Rescale the data from the line with "Fique por dentro (2186, 147)" up to and including the line with "Chuyện thầm kín (495, 2507)", writing those lines again with the requests unchanged and every answer coordinate multiplied by 1.75 and rounded to a whole number, halves up. Leave the pictures out.

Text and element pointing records
====
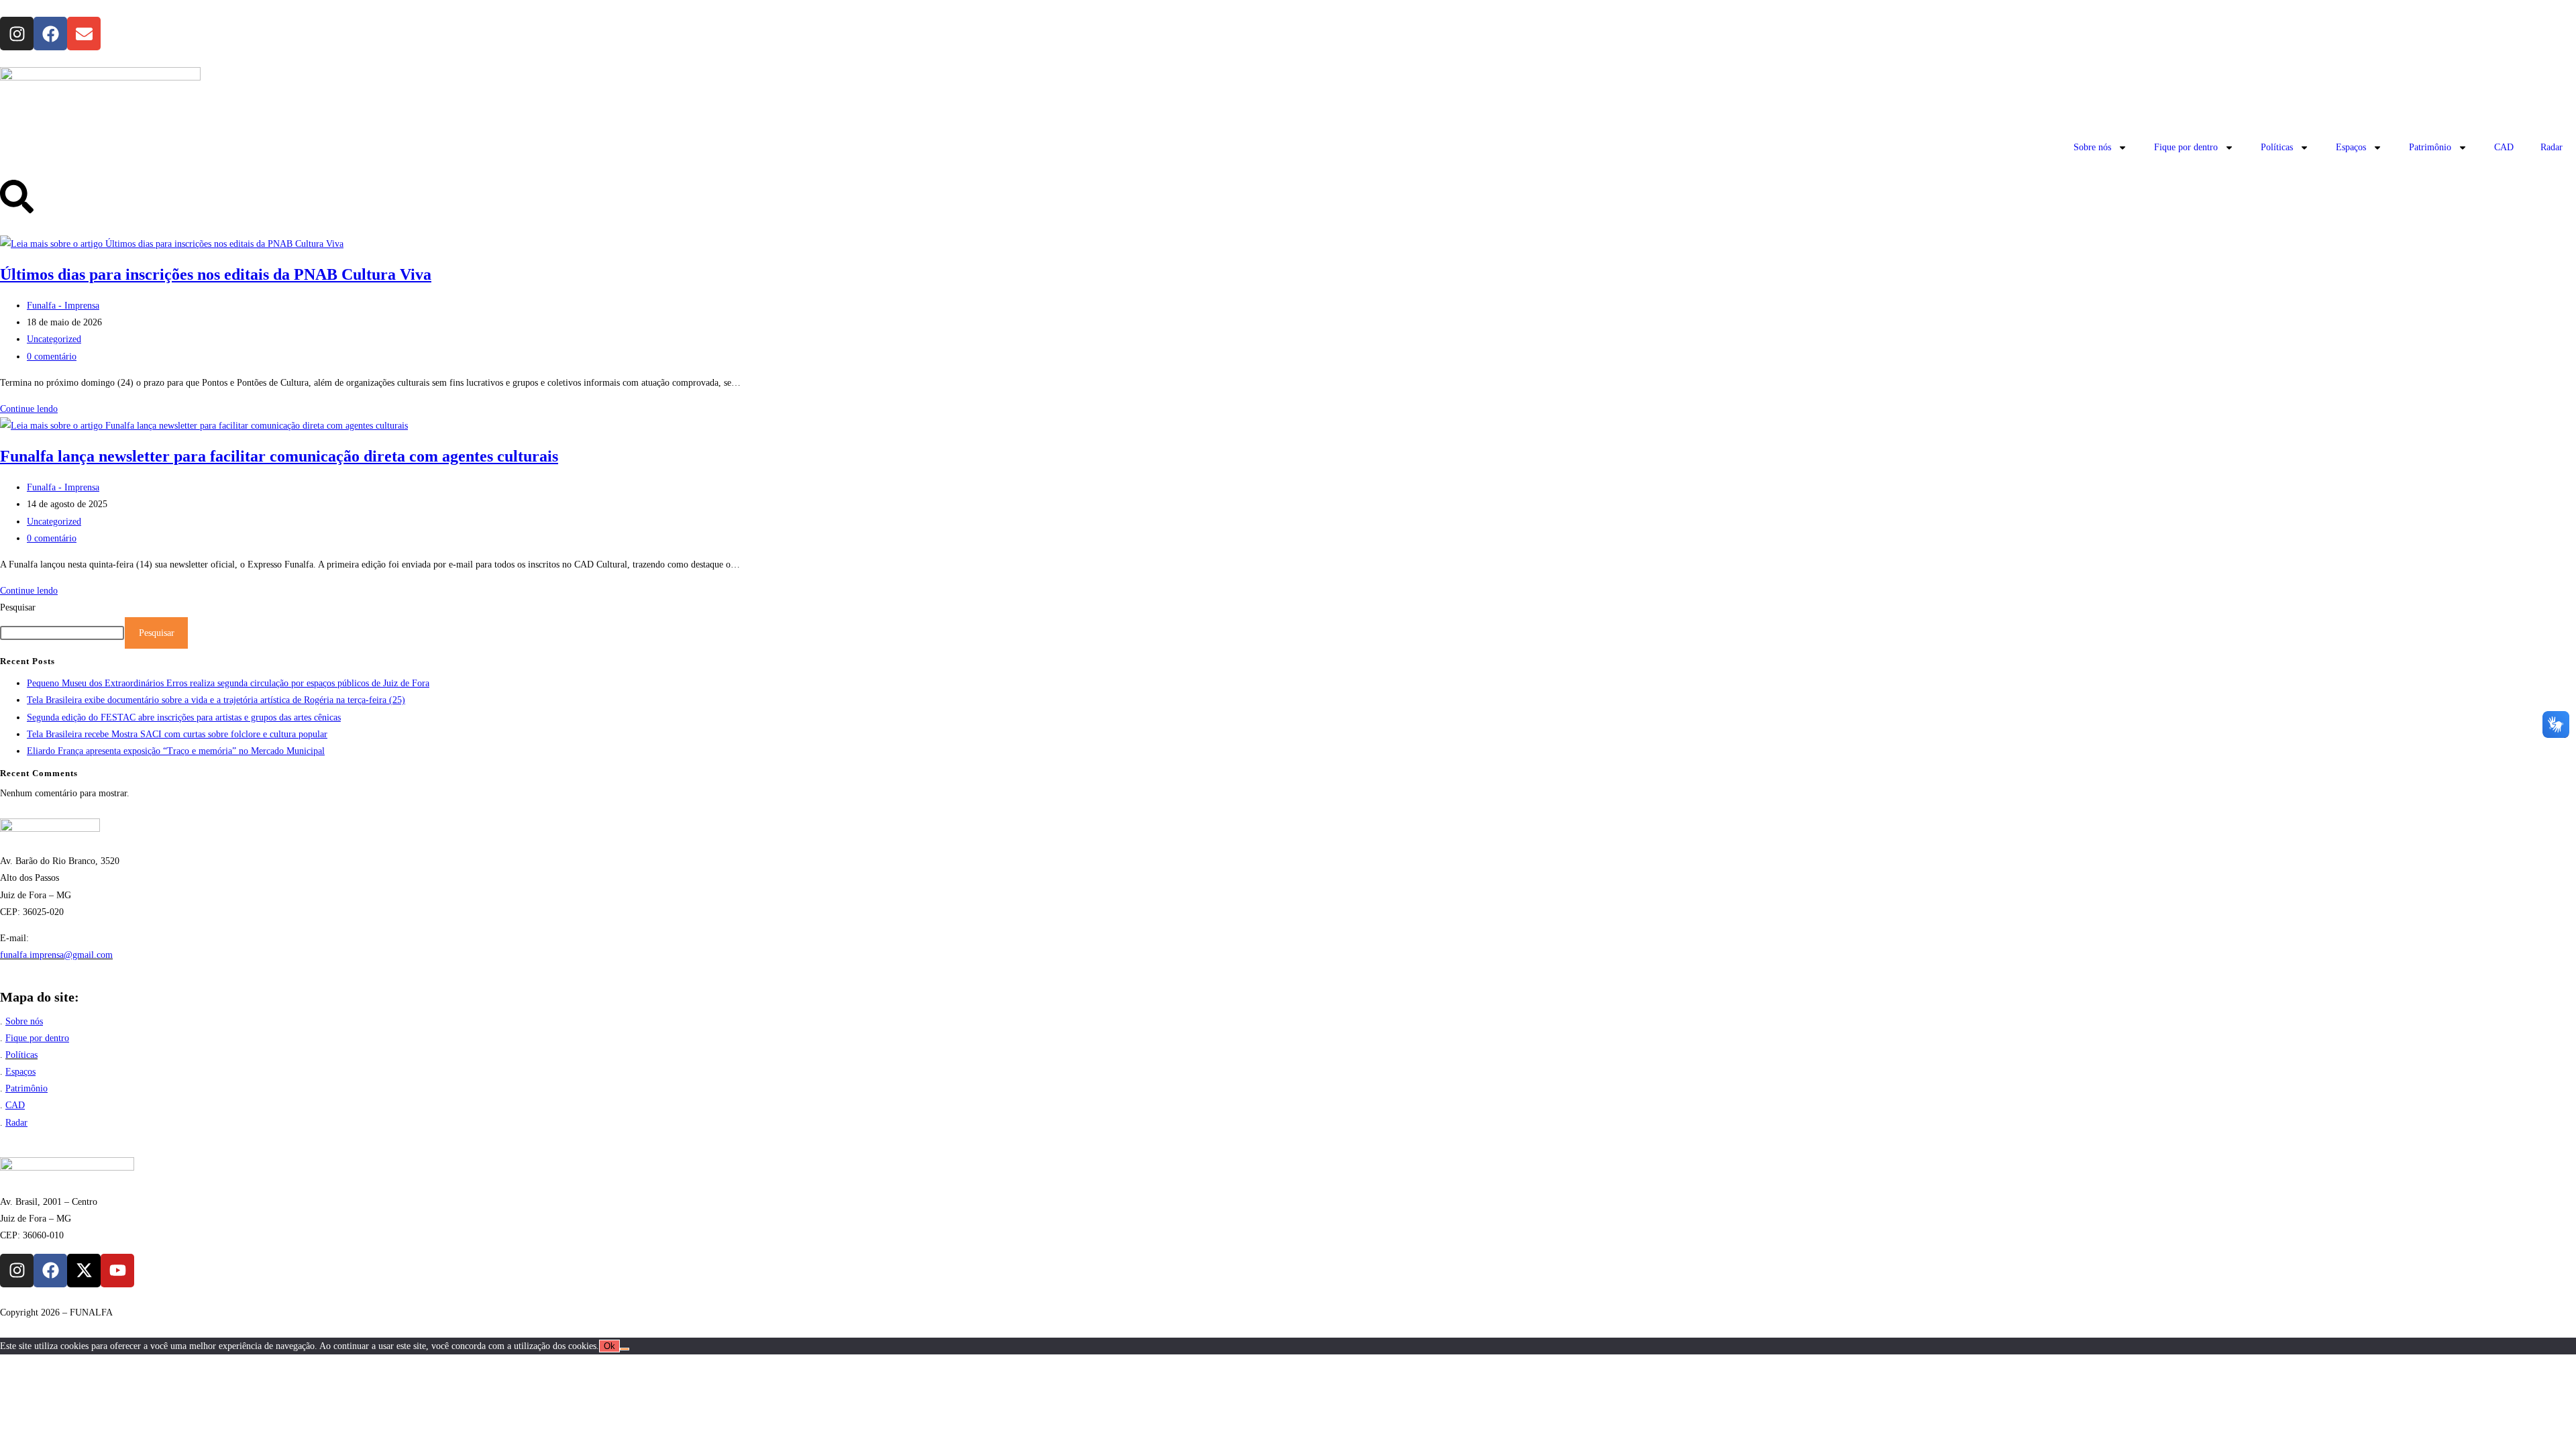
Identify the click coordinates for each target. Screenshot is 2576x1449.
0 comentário (51, 357)
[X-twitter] (84, 1270)
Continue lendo (29, 409)
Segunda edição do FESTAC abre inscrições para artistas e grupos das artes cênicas (184, 717)
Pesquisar (18, 607)
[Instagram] (17, 33)
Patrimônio (2430, 147)
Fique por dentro (2186, 147)
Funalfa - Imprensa (63, 306)
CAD (2504, 147)
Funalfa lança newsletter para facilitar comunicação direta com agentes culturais (279, 456)
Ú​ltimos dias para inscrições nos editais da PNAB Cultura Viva (215, 274)
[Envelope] (84, 33)
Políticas (2277, 147)
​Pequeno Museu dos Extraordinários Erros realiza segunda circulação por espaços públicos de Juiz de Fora (228, 683)
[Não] (624, 1349)
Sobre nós (2092, 147)
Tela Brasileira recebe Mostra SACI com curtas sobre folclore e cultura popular (177, 734)
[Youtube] (117, 1270)
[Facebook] (50, 33)
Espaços (2351, 147)
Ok (609, 1346)
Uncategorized (54, 339)
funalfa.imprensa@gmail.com (56, 955)
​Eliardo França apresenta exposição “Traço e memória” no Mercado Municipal (176, 751)
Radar (2551, 147)
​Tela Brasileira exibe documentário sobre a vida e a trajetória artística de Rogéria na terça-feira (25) (216, 700)
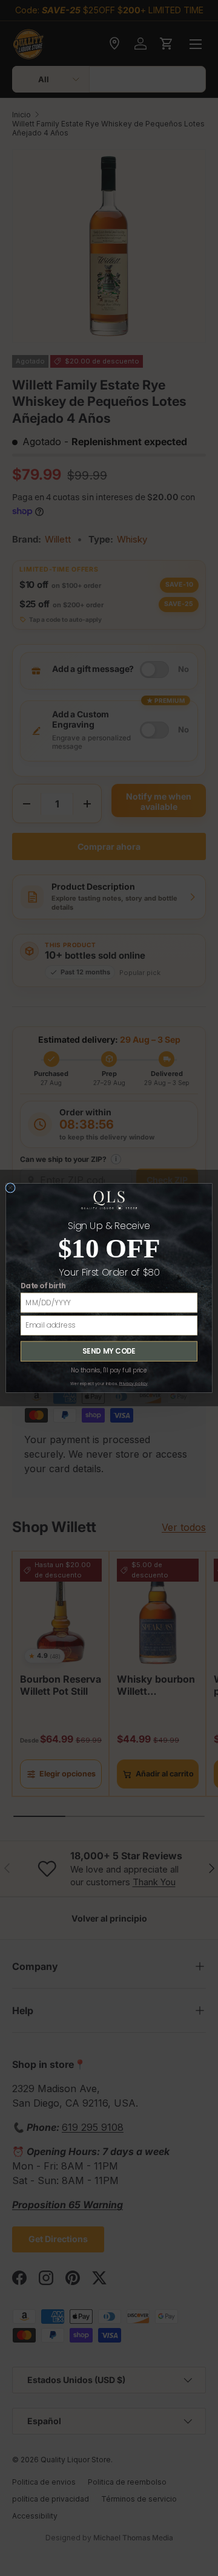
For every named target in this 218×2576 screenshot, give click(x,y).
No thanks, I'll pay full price (109, 1370)
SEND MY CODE (108, 1351)
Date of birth (43, 1286)
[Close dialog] (10, 1187)
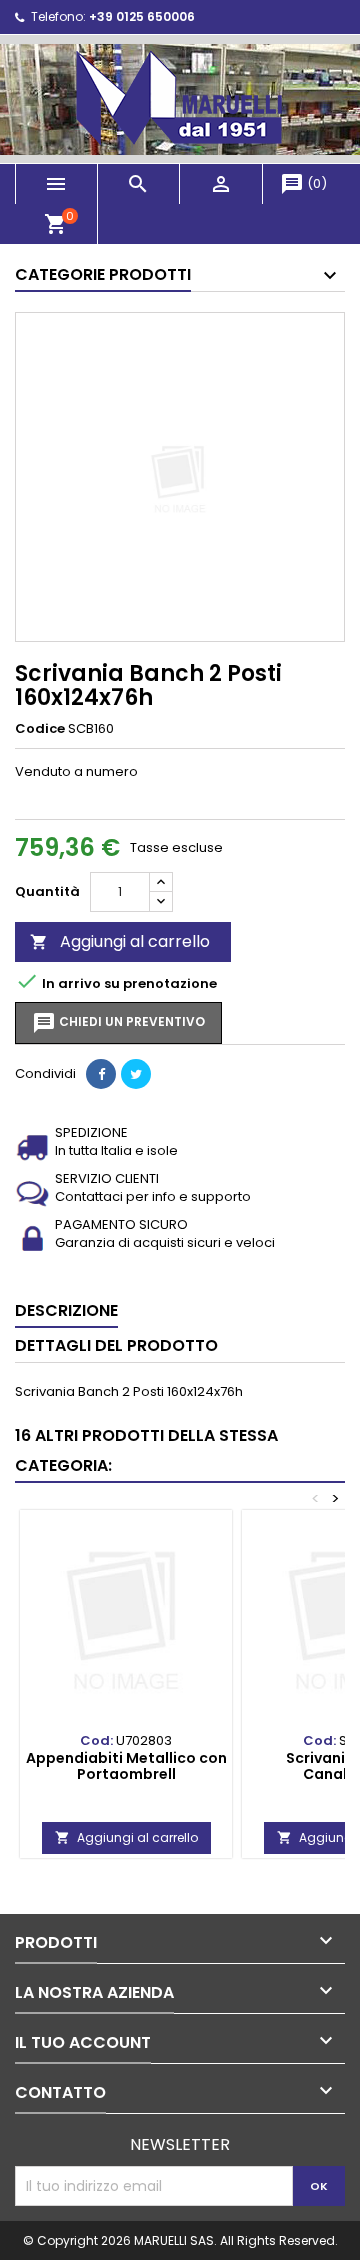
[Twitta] (136, 1074)
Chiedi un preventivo (118, 1023)
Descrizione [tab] (66, 1310)
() (303, 183)
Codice (40, 729)
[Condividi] (101, 1074)
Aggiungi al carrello (120, 941)
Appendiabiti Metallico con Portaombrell (126, 1766)
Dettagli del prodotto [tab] (116, 1345)
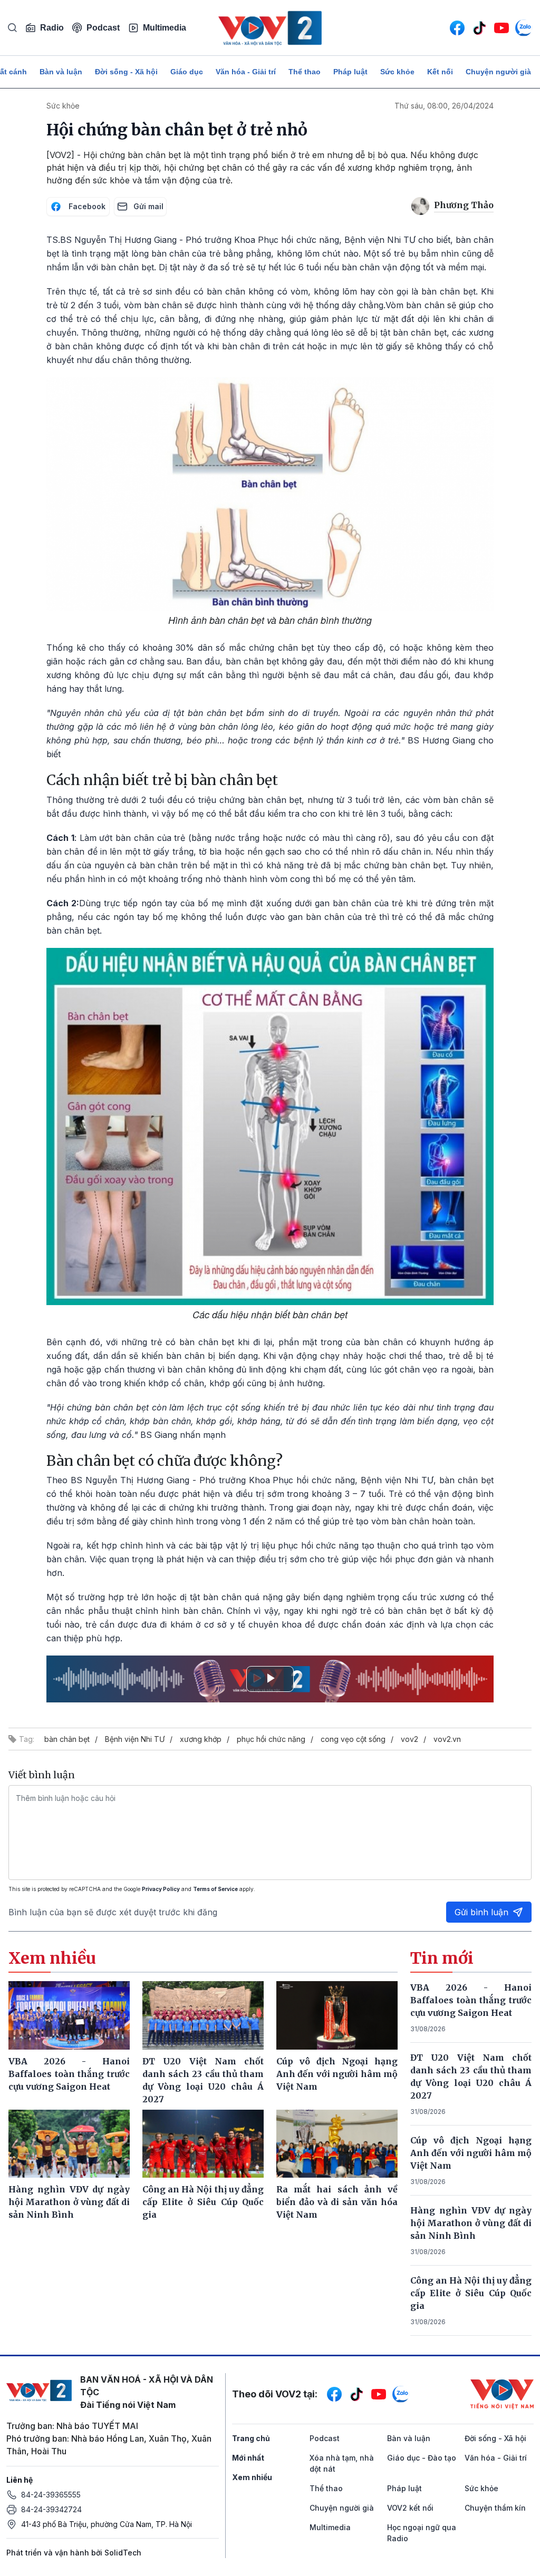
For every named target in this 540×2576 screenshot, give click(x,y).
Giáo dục (186, 71)
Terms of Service (215, 1889)
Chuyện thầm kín (495, 2507)
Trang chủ (251, 2438)
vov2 (409, 1739)
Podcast (103, 27)
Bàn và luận (61, 71)
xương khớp (200, 1739)
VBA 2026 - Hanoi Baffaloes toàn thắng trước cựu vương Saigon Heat (471, 2000)
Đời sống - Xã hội (126, 71)
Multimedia (164, 27)
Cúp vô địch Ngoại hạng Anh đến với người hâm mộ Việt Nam (471, 2153)
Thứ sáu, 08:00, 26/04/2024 (444, 105)
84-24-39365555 (51, 2494)
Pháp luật (350, 71)
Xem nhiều (252, 2477)
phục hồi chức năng (271, 1739)
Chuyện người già (498, 71)
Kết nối (440, 71)
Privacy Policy (161, 1889)
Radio (52, 27)
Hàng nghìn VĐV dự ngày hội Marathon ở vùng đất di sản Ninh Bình (471, 2223)
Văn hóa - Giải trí (246, 71)
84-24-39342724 (51, 2509)
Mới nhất (248, 2457)
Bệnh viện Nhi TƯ (135, 1739)
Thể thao (304, 71)
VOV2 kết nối (410, 2507)
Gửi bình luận (481, 1912)
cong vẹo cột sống (353, 1739)
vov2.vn (447, 1739)
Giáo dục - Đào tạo (421, 2457)
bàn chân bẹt (67, 1739)
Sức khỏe (397, 71)
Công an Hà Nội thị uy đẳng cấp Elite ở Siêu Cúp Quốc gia (471, 2293)
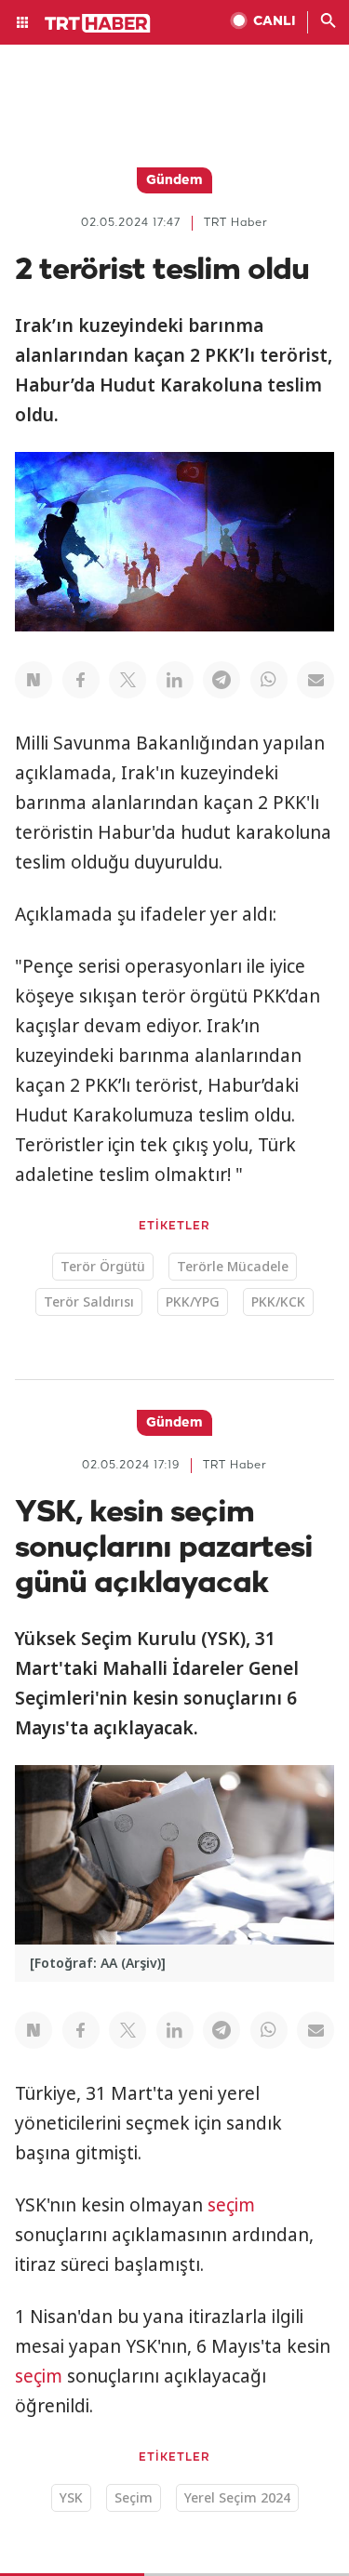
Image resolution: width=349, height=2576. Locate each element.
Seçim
====
**The solution:**
Fique por dentro (3826, 257)
Funalfa - Imprensa (110, 536)
CAD (4382, 257)
Funalfa lança newsletter para facilitar comunicação direta com agentes culturais (488, 798)
Ú​ltimos dias para inscrições nos editais da PNAB Cultura Viva (376, 480)
[Envelope] (147, 58)
Políticas (3985, 257)
​Pequeno Museu dos Extraordinários Erros realiza segunda circulação por espaços públicos de Juiz de Fora (399, 1195)
[Não] (1092, 2361)
Sobre nós (3661, 257)
Tela Brasileira recebe Mostra SACI com curtas sobre folclore e cultura popular (310, 1285)
[Youtube] (205, 2223)
[Facebook] (88, 58)
Espaços (4114, 257)
Ok (1066, 2356)
Uncategorized (95, 593)
funalfa.imprensa@gmail.com (98, 1671)
​Eliardo França apresenta exposição “Traço e memória” no Mercado Municipal (308, 1314)
Radar (4464, 257)
​Tela Brasileira exibe documentário sobre a vida e a trajetória artística de Rogéria na terça-feira (25) (378, 1225)
For every named target in this 218×2576 screenshot, give click(x,y).
No thanks, I'll pay full price (191, 2398)
SEND MY CODE (189, 2364)
Date of birth (75, 2251)
[Close dialog] (18, 2077)
[Twitta] (238, 1880)
Chiedi un preventivo (207, 1790)
Descrizione [tab] (116, 2293)
() (530, 320)
Codice (70, 1276)
[Condividi] (177, 1880)
Aggiungi al carrello (210, 1647)
Appendiabiti Metallico con Portaombrell (221, 3091)
Dettagli del prodotto [tab] (203, 2354)
For every named target in this 540×2576 screenshot, give click(x,y).
Giáo dục (326, 124)
Terms of Service (376, 3306)
Chuyện thầm kín (866, 4387)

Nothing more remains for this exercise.